▸ **Work request**
Copy exactly, and only, the lines from the line containing "Where should I" through the last line of the records below, both included, and leave out any pictures.

▸ **Information**
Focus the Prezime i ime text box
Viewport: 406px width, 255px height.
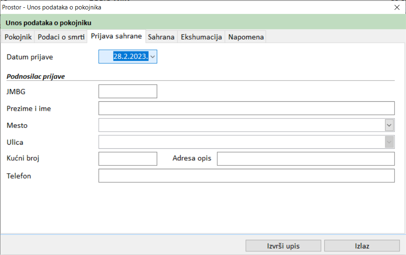click(x=246, y=108)
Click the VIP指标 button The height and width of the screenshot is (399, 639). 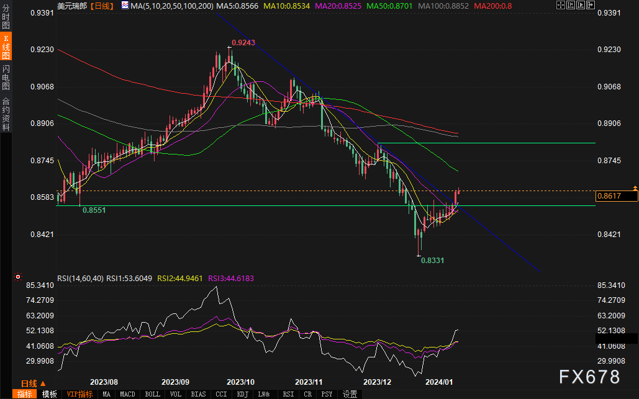point(79,394)
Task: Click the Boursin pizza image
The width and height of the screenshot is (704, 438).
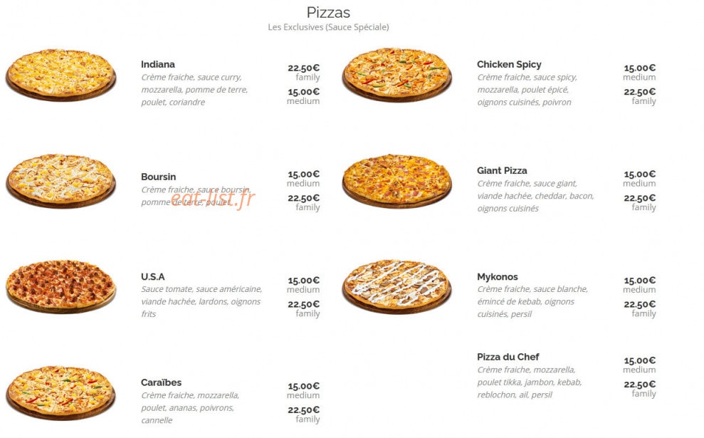Action: pyautogui.click(x=61, y=181)
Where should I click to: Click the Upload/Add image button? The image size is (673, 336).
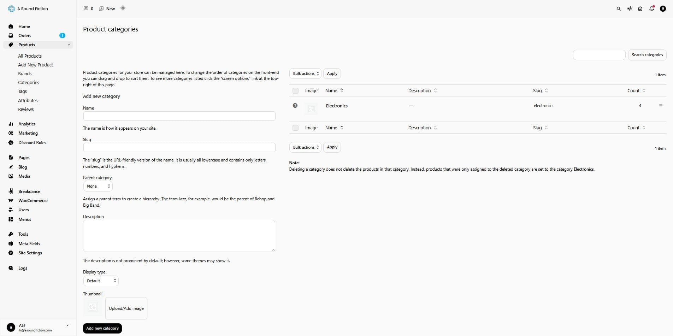tap(126, 308)
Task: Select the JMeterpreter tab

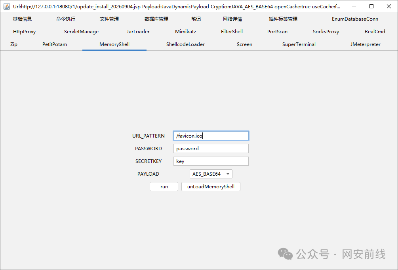Action: pyautogui.click(x=366, y=44)
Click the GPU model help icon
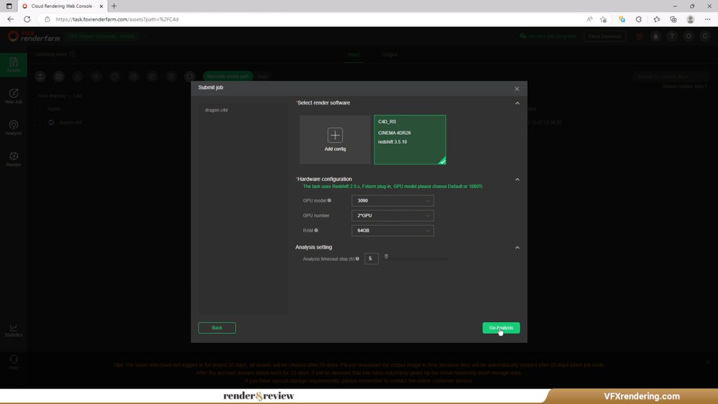This screenshot has height=404, width=718. pyautogui.click(x=329, y=201)
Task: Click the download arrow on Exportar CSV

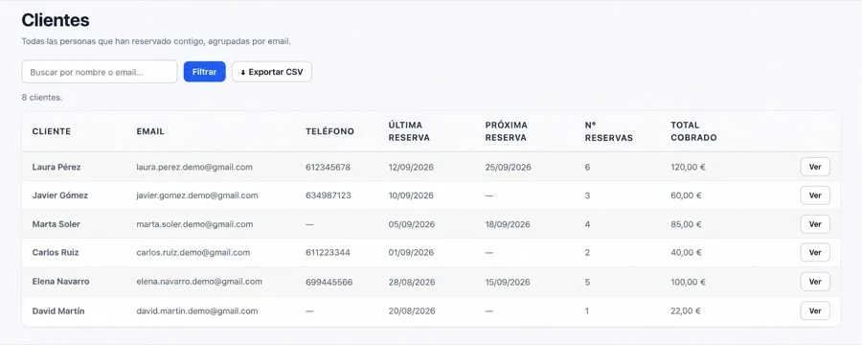Action: pos(243,73)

▸ **Answer section**
Where should I click to: Click the Upload/Add image button? The image size is (673, 336).
tap(126, 308)
Task: Select the JMeterpreter tab

Action: pyautogui.click(x=366, y=44)
Click the GPU model help icon
This screenshot has height=404, width=718. pyautogui.click(x=329, y=201)
Task: Click the download arrow on Exportar CSV

Action: pos(243,73)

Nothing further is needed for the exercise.